La candidatura de Farin, de corte ‘junquerista’, ha derrotado a la propuesta alternativa encabezada por la concejala Rosa Suriñach. Con 393 votos frente a los 236 de su rival, el aparato del partido logra sofocar, al menos de momento, la rebelión interna. La participación alcanzó el 72%, reflejando la fractura real que vive la militancia.
Esta victoria supone un balón de oxígeno para Elisenda Alamany y, sobre todo, para Oriol Junqueras. Farin no ha ocultado en ningún momento su apoyo explícito a la actual líder municipal y mano derecha de Junqueras como secretaria general de la formación. El nuevo presidente de ERC Barcelona llega con la misión de pacificar una federación que ha vivido meses de auténtica implosión.
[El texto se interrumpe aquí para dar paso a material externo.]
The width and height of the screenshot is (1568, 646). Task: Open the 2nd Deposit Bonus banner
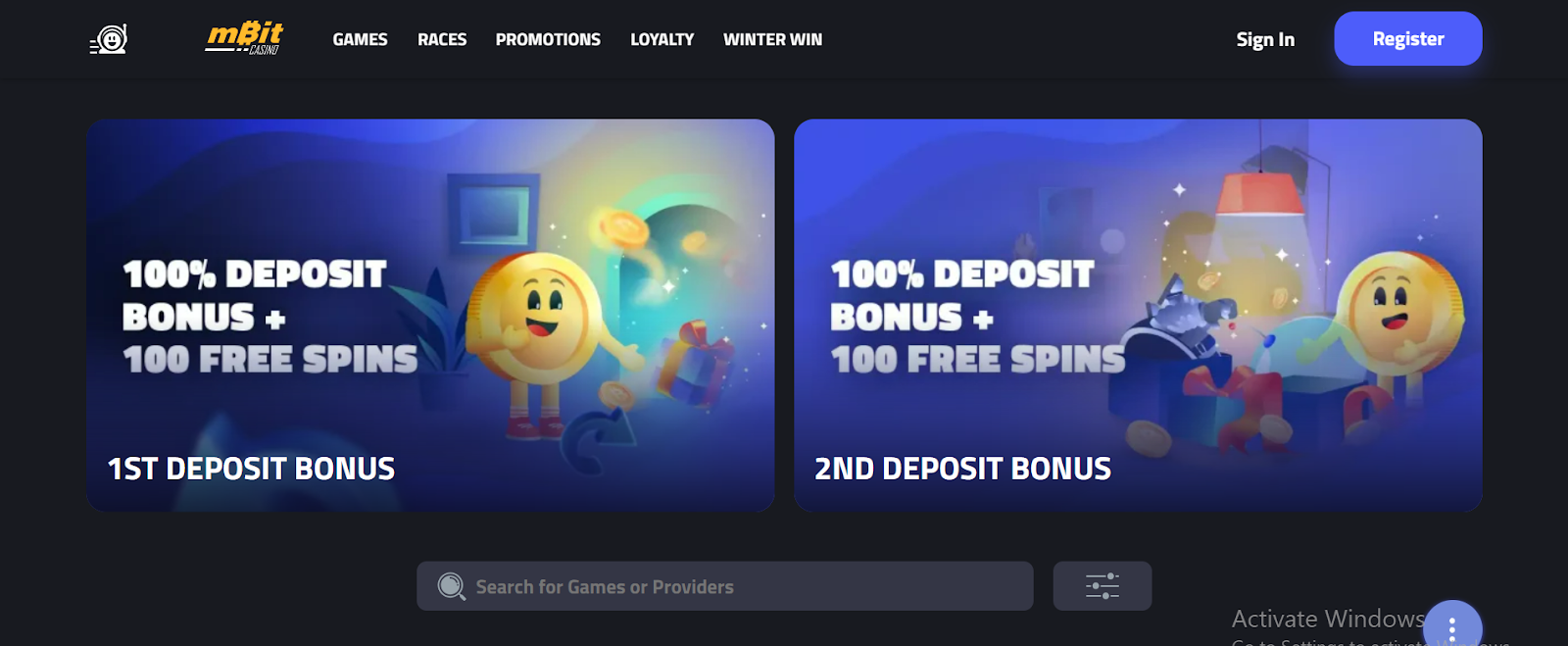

El tono de Farin durante la campaña ha sido directo contra el sector crítico. El flamante presidente ha reprochado a los dimisionarios del pasado noviembre que utilizaran la federación como un «arma arrojadiza». Para el oficialismo, la disidencia interna solo buscaba crear un contrapoder que desgastara el liderazgo de Alamany.
La sombra del PSC y de Jaume Collboni planea inevitablemente sobre este nuevo escenario. Aunque Farin evita posicionarse claramente sobre un futuro pacto de gobierno, su ambición es entrar en el gobierno de Collboni. El objetivo declarado es «gobernar siempre», una máxima que suele terminar en alfombra roja para los socialistas.
La candidatura derrotada de Rosa Suriñach representaba el descontento de quienes ven a ERC Barcelona como un apéndice del gobierno municipal del PSC. Los críticos pedían una fiscalización más estricta del grupo municipal que encabeza Alamany. Sin embargo, los votos han castigado la rebeldía en favor de la disciplina que impone el aparato central.
Mientras tanto, Jaume Collboni observa desde la distancia cómo su posible socio preferente ordena la casa. La falta de una alternativa sólida en ERC facilita que el PSC siga manejando los hilos de la ciudad sin excesiva resistencia. El oficialismo republicano parece más cómodo en la órbita socialista que en la confrontación política real.